More than ESPN and burgers
By BILL RODRIGUEZ  |  November 28, 2007

Wetherlaine’s | 350 River St,, Woonsocket | Mon-Thurs, 11:30 am-10:30 pm; Fri-Sat, 11:30 am-11:30 PM; Sun, 12-10:30 pm | Major credit cards | Full bar | No Sidewalk-level access | 401.762.0900
It’s where Box Seats, the sports bar up in Woonsocket, used to be. That’s how Wetherlaine’s, which the place has been called for the last few months, will have to get used to being described, as irregular customers get used to the change. (We asked a cop on patrol for directions, and he didn’t even correct us about the new name.) Wandering in the wilds of northern Rhode Island, we started getting hungry, and Johnnie recalled a good meal there a few years ago.
The new owners run another Wetherlaine’s in Attleboro, thus the name change. But it’s not so much a new restaurant as an amplification of the previous one. When we discovered the original place, we were charmed by its friendly atmosphere, its piled portions, and its amiable pub tradition of letting customers going over to ladle out free soup.
In the current transformation, the old menu of bar food and a few entrées is pretty much kept while being copiously expanded. There are steaks as well as burgers, and those burgers have been beefed up to 10-ounce size. Beers on tap have multiplied to 20. Thin-crust pizzas are new. There are more sandwiches and many salads, from steak Caesar to a chipotle salad topped with homemade crab cakes. A Tuesday twofer, with choices from baked tilapia to meatloaf, is $18.99, including soup or salad, and dessert and coffee.
But before checking out the new menu, I scoped out the new look while getting some soup (potato-leek, assertively peppery, good). There were five TV screens visible from where we sat, all tuned to Sunday night football, but whereas there used to be hundreds of sports photos, magazine covers, big-game clippings and other memorabilia, there are now just token displays.
An apparent attempt has been made to keep a rah-rah atmosphere, but also to yuppify the decor to match the new menu. While the room we sat in sported a couple of Red Sox jerseys, they were across from a movie poster and scenes of Paris bistros. Uh, are we talking Manny Ramirez or Audrey Hepburn? The place badly needs a serious decor decision, perhaps mediated by a vocational counselor, to decide its identity.
My suggestion? In its previous incarnation, burn marks on the floor from cigarettes, not to mention a still smoky carpet, were part of the place’s sweaty charm; in a steak au poivre context, it’s merely tacky.

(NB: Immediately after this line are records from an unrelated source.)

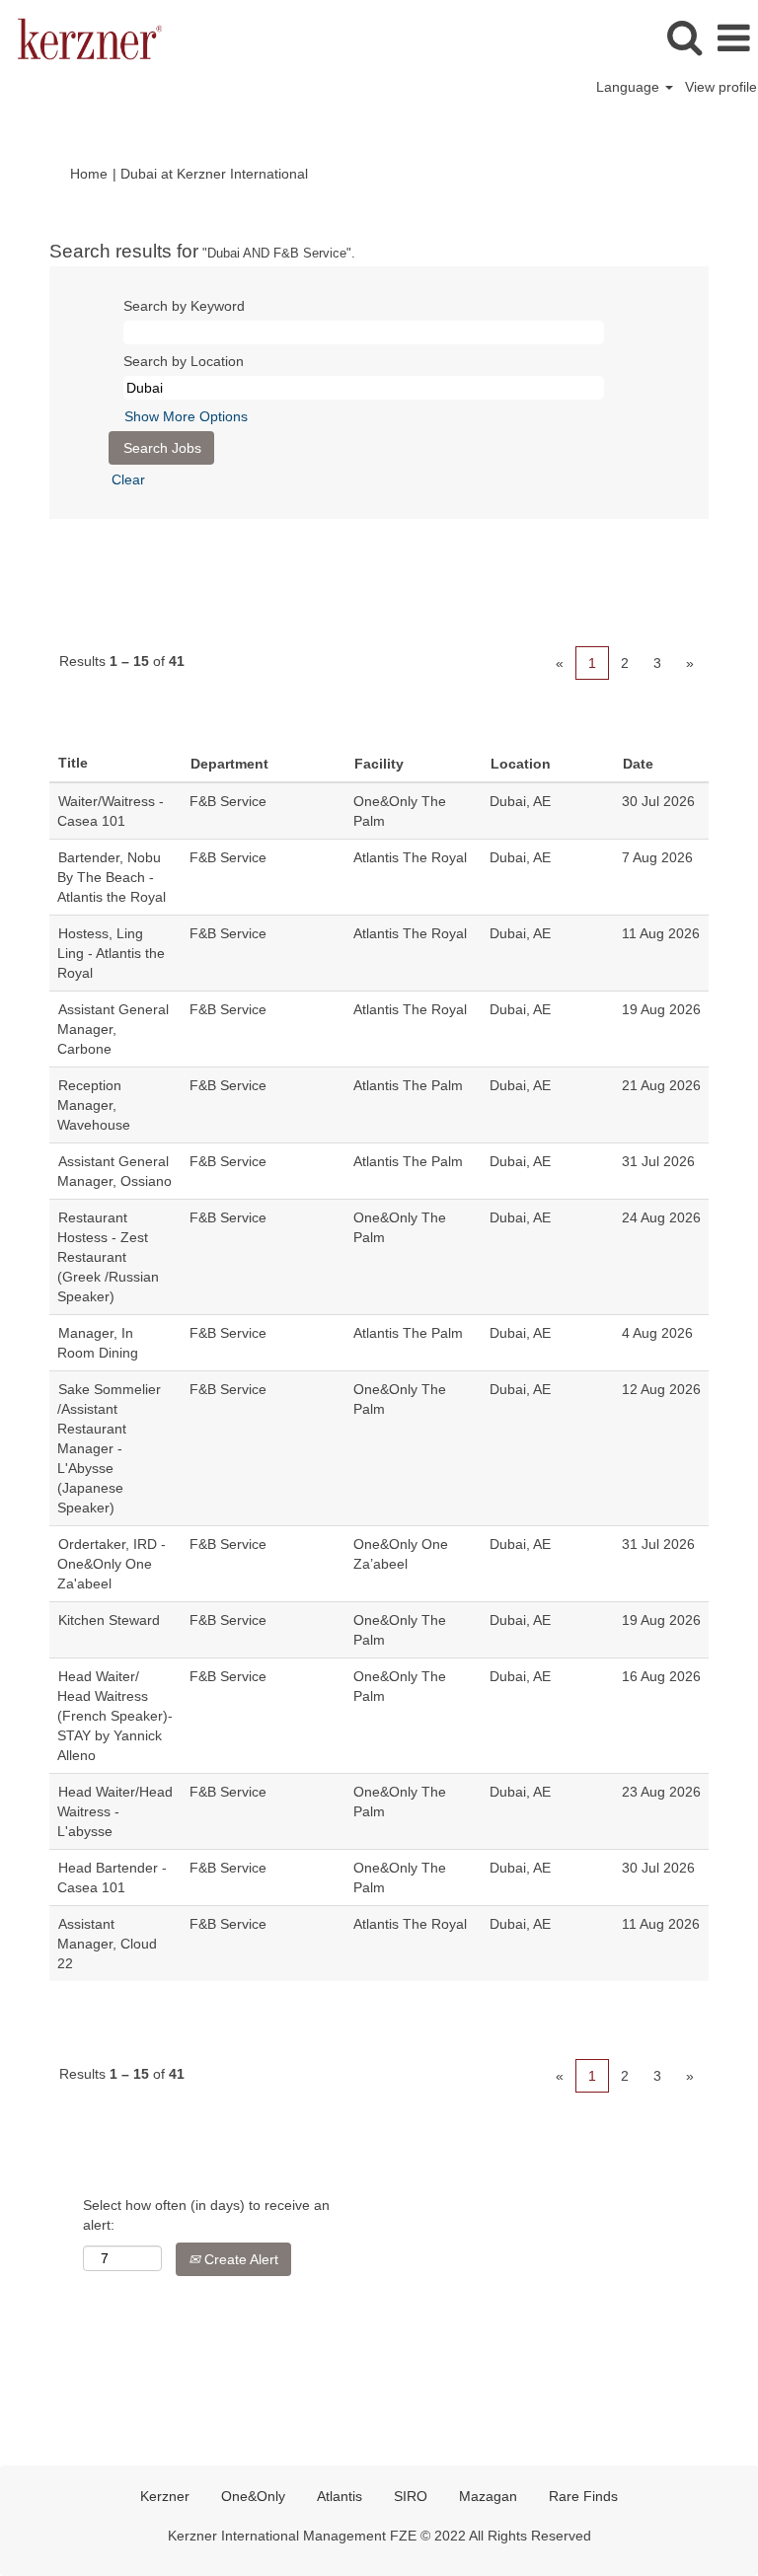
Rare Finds (583, 2496)
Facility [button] (379, 764)
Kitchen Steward (109, 1620)
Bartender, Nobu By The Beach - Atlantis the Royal (111, 877)
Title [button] (73, 763)
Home (89, 174)
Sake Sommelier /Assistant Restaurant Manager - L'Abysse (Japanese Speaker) (109, 1448)
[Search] (684, 37)
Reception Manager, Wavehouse (93, 1105)
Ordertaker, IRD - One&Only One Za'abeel (111, 1563)
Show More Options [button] (186, 416)
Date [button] (638, 764)
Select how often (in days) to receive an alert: (206, 2215)
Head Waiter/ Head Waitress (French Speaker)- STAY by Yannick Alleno (115, 1715)
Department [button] (229, 764)
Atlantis (339, 2496)
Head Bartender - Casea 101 (112, 1877)
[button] (733, 38)
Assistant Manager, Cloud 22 (107, 1943)
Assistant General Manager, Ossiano (114, 1171)
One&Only (253, 2496)
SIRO (410, 2496)
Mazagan (488, 2496)
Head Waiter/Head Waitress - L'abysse (115, 1811)
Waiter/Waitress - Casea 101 (110, 811)
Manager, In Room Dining (97, 1343)
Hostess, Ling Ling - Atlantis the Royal (111, 953)
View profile (721, 87)
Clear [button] (128, 479)
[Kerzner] (82, 37)
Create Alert (239, 2259)
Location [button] (521, 764)
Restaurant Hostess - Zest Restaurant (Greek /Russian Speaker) (108, 1257)
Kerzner (165, 2496)
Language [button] (629, 87)
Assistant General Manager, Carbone (113, 1029)
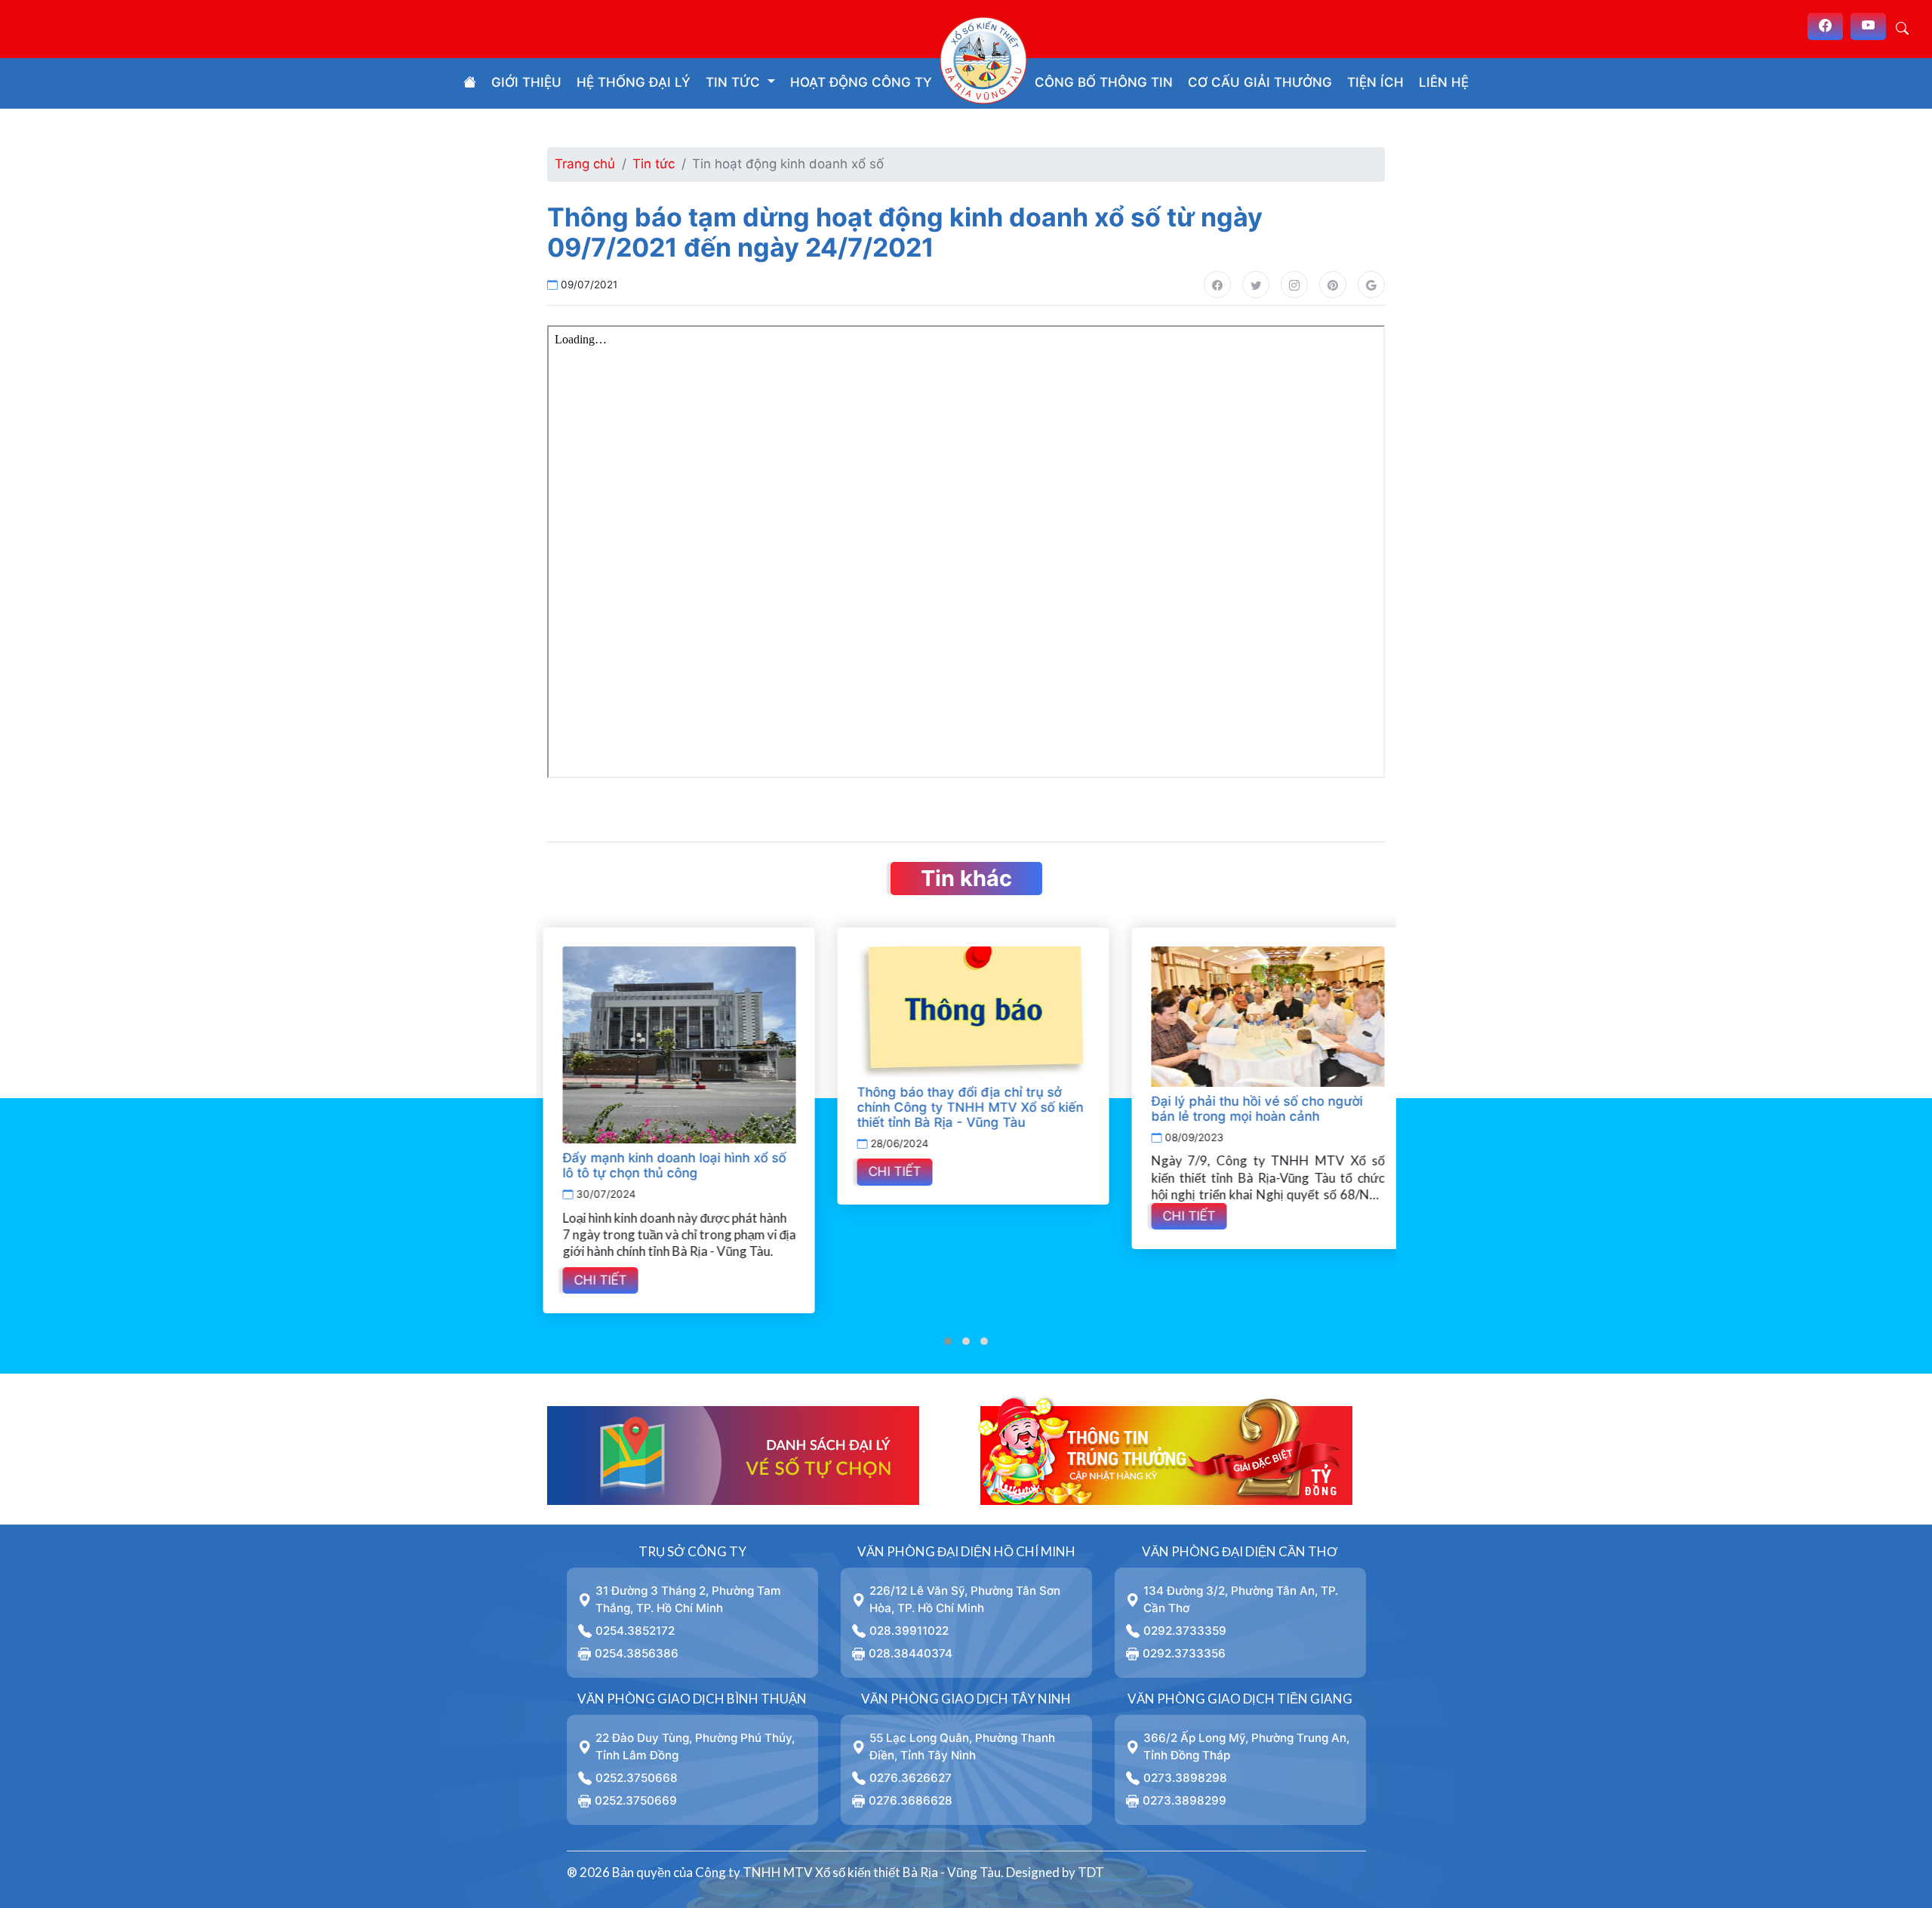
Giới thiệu (526, 82)
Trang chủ (585, 163)
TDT (1091, 1872)
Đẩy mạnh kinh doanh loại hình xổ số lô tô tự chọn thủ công (667, 1165)
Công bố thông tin (1104, 82)
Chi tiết (593, 1280)
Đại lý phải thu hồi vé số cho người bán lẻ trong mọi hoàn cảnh (1249, 1109)
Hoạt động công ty (861, 82)
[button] (948, 1341)
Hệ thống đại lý (634, 82)
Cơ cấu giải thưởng (1260, 82)
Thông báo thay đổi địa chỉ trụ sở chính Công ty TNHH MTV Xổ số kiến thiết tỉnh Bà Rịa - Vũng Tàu (963, 1107)
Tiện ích (1375, 82)
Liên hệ (1444, 82)
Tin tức (653, 163)
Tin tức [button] (735, 82)
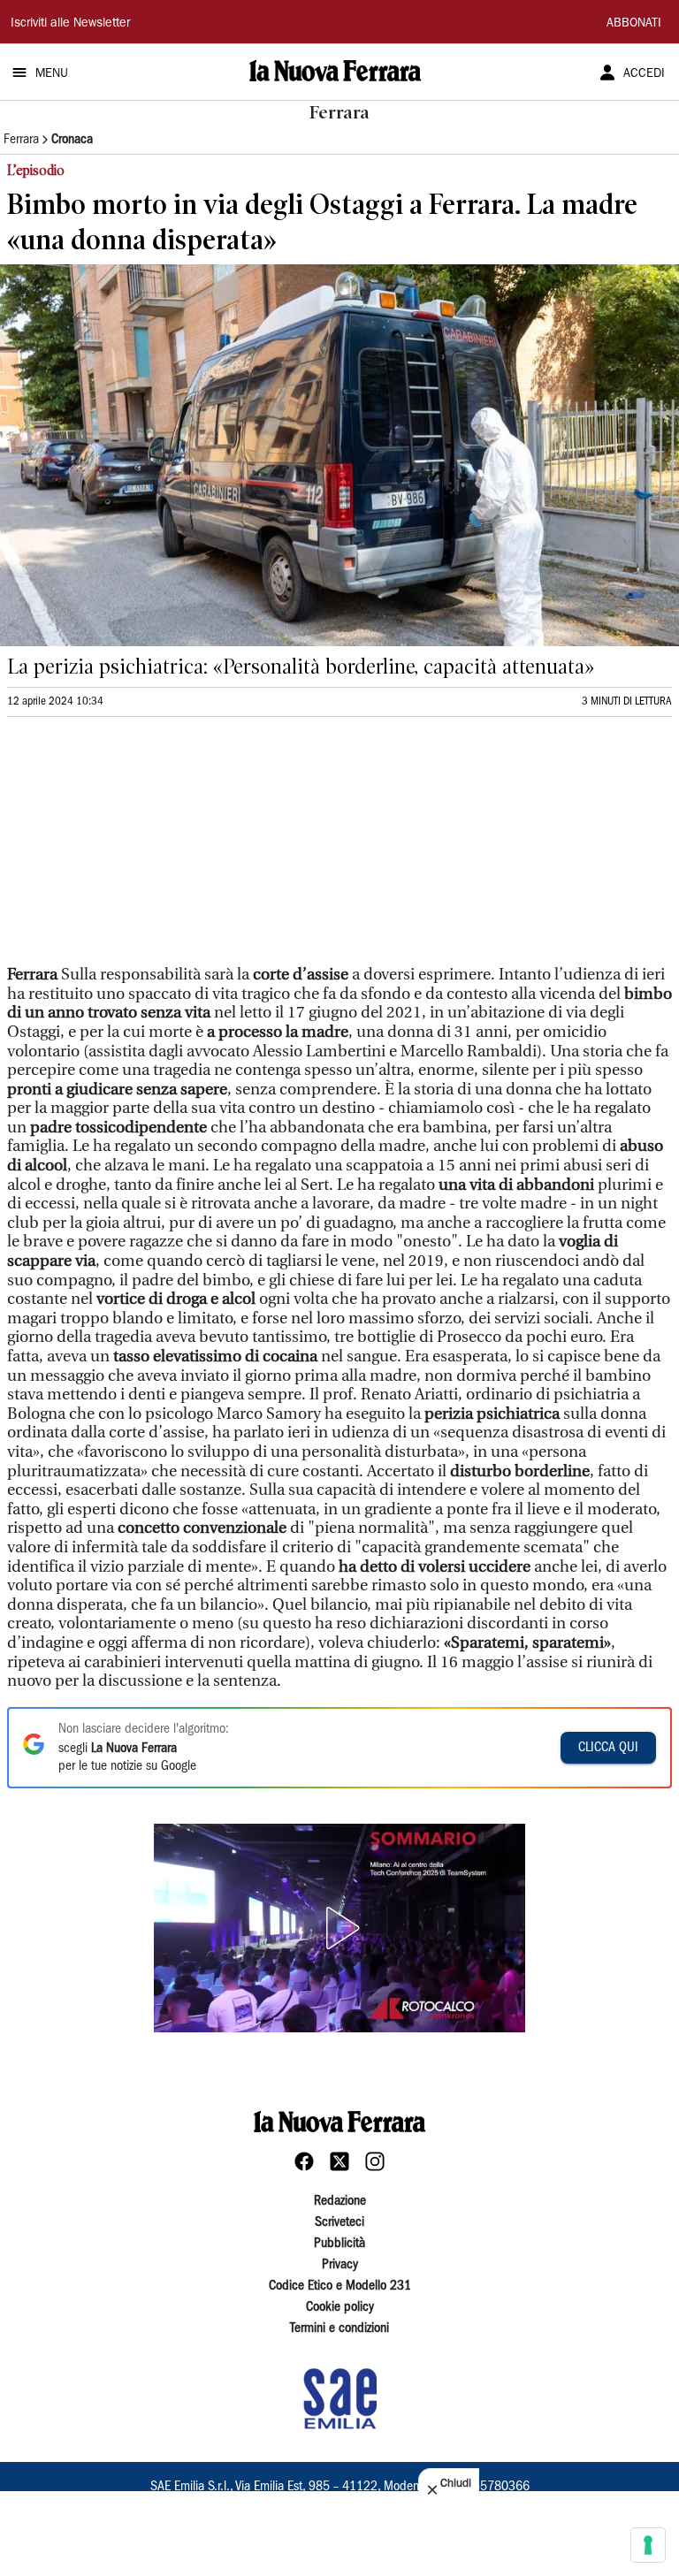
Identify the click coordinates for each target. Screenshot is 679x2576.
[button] (339, 1928)
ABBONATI (634, 24)
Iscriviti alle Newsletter (70, 24)
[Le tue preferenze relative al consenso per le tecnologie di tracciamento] (648, 2545)
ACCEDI (644, 74)
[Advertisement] (139, 848)
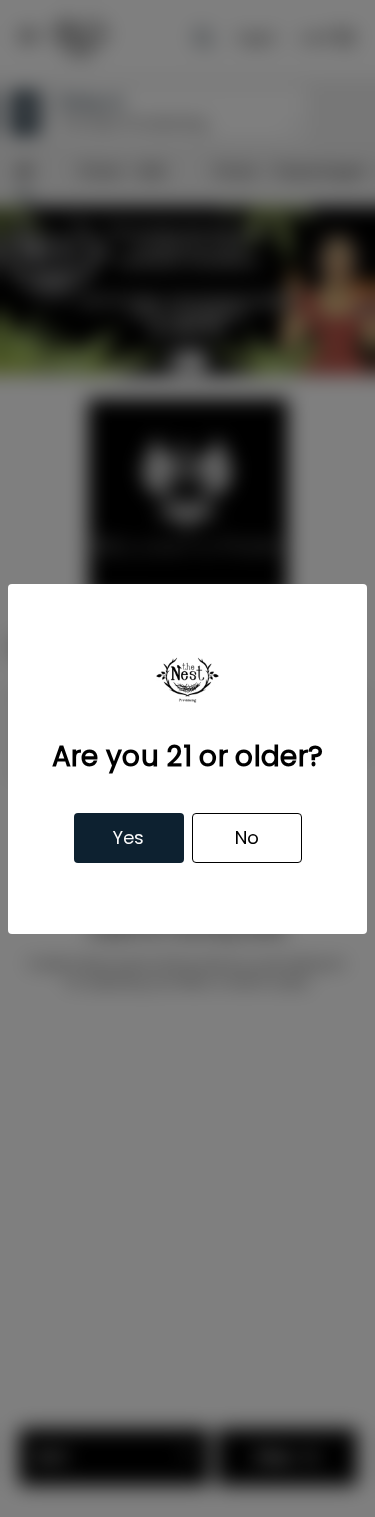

For starters, in addition to such choices as bruschetta ($5.75) and a spinach and artichoke dip ($7.95), there are bar snacks available individually or in three combinations. We picked what is officially the “combo platter” ($6.95), opting for chicken tenders, rather than the fried version, and they were mildly hot and juicy. The marinara sauce for the deep-fried provolone wedges was delicious, and while the baked potato skins looked tired from their reheating, they were heaped with bacon and cheddar and tasted fine.
Of the 20 main course attractions on the menu, a dozen are under $14, including stuffed shrimp and a chicken and artichoke scampi. Three items included sirloin tips, so I chose the tips and chicken over pasta ($11.95) and was pleased with my decision, except for the penne (linguine also was a choice) being very overcooked. The bigger of the pieces of beef were at least pink in the middle, as requested. There was plenty of grilled chicken and roasted red peppers, plus mushrooms and spinach in a cream sauce that was delicate with the garlic and imaginative by being salted with soy sauce. Shredded cheese and herbs sprinkled around the wide-rim bowl made for a nice presentation, a slice of garlic bread perched on the edge.
Johnnie’s choice, baked cod ($12.95), is more simply described: the butter-baked fish fresh, topped with seasoned cracker crumbs and it was served with her choice of grilled zucchini, still with some bite, and a baked potato that unfortunately was not warm at its center.
Laminated cards on each table show pictures of a half-dozen desserts, not made in-house, from carrot cake to a deep-fried, tortilla-wrapped banana caramel cheesecake, all $5 or $6. We had the chocolate baby bundt, which was a nicely moist chocolate cake with both chocolate and caramel sauces. It was a pleasant enough ending. Audrey Hepburn might even have liked it.